Stefania Cerea vive e lavora a Milano. Laureata in Architettura, è ricercatrice. Si avvicina alla fotografia nel 2013, nel bel mezzo di una crisi depressiva. In quel periodo acquista uno smartphone e inizia ad autoritrarsi, sforzandosi di sorridere. Osservando gli scatti, pur sapendo che sono dei “falsi”, si sente più reale e in relazione col mondo di quanto non fosse mai stata prima. Al termine della fase depressiva smette di autoritrarsi.
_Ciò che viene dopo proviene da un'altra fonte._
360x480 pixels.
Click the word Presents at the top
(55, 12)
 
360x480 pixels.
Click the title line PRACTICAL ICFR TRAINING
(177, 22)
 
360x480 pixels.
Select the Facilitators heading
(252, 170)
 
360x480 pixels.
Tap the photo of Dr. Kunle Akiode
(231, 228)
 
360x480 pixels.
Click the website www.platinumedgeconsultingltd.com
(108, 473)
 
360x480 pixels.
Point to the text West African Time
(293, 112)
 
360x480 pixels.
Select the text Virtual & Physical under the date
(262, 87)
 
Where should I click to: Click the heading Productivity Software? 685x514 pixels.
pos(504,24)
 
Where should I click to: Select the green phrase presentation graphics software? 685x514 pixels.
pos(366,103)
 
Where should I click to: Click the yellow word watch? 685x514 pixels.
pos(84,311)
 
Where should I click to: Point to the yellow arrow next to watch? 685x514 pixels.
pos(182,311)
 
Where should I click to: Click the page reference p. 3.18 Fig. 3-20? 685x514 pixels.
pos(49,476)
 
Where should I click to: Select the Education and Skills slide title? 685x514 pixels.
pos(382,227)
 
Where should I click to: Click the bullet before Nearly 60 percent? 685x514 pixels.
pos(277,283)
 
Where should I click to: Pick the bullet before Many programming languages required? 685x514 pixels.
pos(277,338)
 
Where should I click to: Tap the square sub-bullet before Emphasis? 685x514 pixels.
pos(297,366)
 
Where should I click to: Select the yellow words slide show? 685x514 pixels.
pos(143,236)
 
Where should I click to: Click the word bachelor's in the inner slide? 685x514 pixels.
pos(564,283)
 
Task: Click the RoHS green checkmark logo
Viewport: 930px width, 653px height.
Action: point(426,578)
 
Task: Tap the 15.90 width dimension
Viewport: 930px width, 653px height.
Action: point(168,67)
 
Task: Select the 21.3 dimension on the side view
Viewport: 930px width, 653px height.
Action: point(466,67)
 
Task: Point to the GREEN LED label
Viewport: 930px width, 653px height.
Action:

Nel 2018 riprende a fotografarsi, con lo smartphone e poi con una mirrorless. Lo fa soprattutto durante l’orgasmo. Cresciuta in un contesto piuttosto ostile al piacere, guardarsi godere rappresenta un modo per vincere il senso di colpa. Pubblica su Facebook le immagini del suo volto durante l’orgasmo, per condividere un evento comunemente relegato alla sfera privata con un pubblico il più ampio possibile, allo scopo di affermarne la bellezza, la profondità e la potenza. Da quel momento realizza e pubblica altri autoritratti, che ruotano spesso attorno a temi dicotomici: i condizionamenti interiorizzati e la conquista della libertà, l’apatia e il desiderio, l’attaccamento e l’autonomia emotivi, la fragilità e la potenza, l’inerzia e il cambiamento.
Nel 2019 inizia un percorso che la porta a indagare i rapporti fra la propria identità e l’ambiente che la circonda. Fino al 2022, per volere dell’autrice niente di quanto prodotto da allora è stato reso pubblico. Invitata dal curatore e visual artist Francesco Arena, partecipa con alcune immagini tratte dal progetto “Inner Suburb|SuburbanInterior” (2020) alla terza edizione di “Other Identity – Altre forme di identità culturali e pubbliche” (19 Marzo-16 Aprile 2022, Genova, Guidi&Schoen-Arte Contemporanea e PRIMO PIANO di Palazzo Grillo).